Après de courtes recherches, il trouva enfin Tuon. S’attendant à la surprendre en train de méditer sur un banc, il s’en voulut d’avoir été si naïf.

Sans se faire repérer par les Gardes de la Mort, Mat se cacha derrière un buisson. Entourée de colosses, sa femme répétait une série de positions de combat. Deux lanternes lui fournissaient une étrange lumière bleue. Dans ces lanternes, il n’y avait sûrement pas de l’huile…

Leur lueur dansait sur la peau douce et lisse de Tuon. Une peau de la couleur d’une bonne terre arable… Vêtue d’une a’solma claire – une robe fendue sur les côtés –, l’Impératrice portait un collant vert dessous.
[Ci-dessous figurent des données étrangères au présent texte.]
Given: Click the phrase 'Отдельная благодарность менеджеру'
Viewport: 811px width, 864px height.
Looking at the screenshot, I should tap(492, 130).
Tuon avait une silhouette très fine. Un jour, Mat avait commis l’erreur de penser qu’elle était frêle…

Puisqu’elle ne se cachait plus, elle avait rasé son crâne comme il le fallait. Si étrange que ça paraisse, la calvitie lui allait bien.
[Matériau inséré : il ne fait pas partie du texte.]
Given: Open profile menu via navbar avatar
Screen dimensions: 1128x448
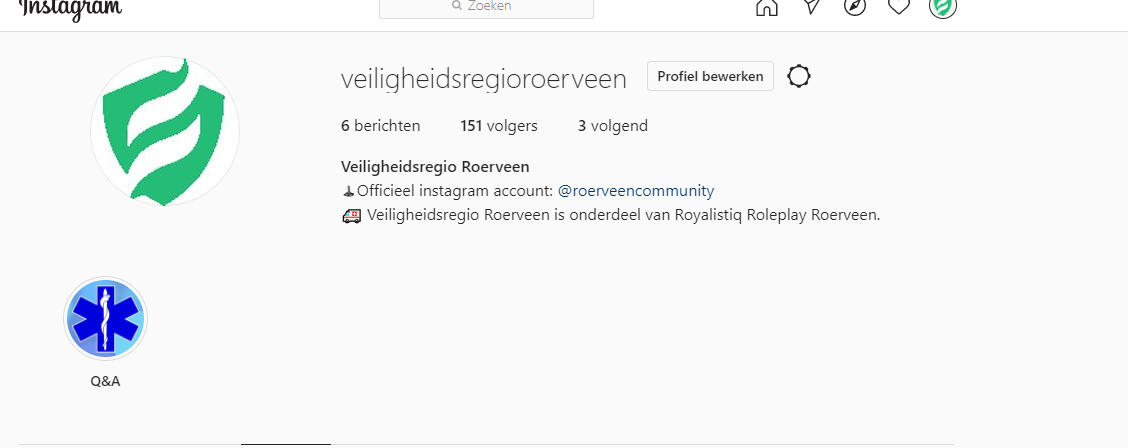Looking at the screenshot, I should [942, 7].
Pour le moment, elle enchaînait des figures de combat à mains nues. Les yeux fermés, elle semblait s’entraîner contre son ombre.

Mat préférait un bon couteau – ou, à la rigueur, son ashandarei – à un combat de chiffonniers. Plus il était loin d’un type résolu à le tuer, et mieux il se sentait.

Tuon n’avait pas besoin d’armes. En la regardant, il comprit quelle chance il avait eue, la nuit où il l’avait capturée. Au combat, c’était une tueuse…

Elle ralentit le rythme, bougea doucement les mains devant elle, puis lança vivement ses bras d’un côté de son corps. Enfin, elle inspira et répéta l’opération dans l’autre sens.

Mat se demanda s’il l’aimait.

Cette question le dérangea au plus haut point. Dans son esprit, elle rampait depuis des semaines, comme un rat qui se creuse un tunnel jusqu’à une remise à grain. En principe, Matrim Cauthon n’aurait pas dû s’interroger sur un tel sujet. Tout ce qui comptait, pour lui, c’était la servante assise sur ses genoux et son prochain lancer de dés. Les méditations sur l’amour et les trucs de ce genre, il valait mieux les laisser aux Ogiers, qui avaient le temps de s’asseoir pour regarder pousser les arbres.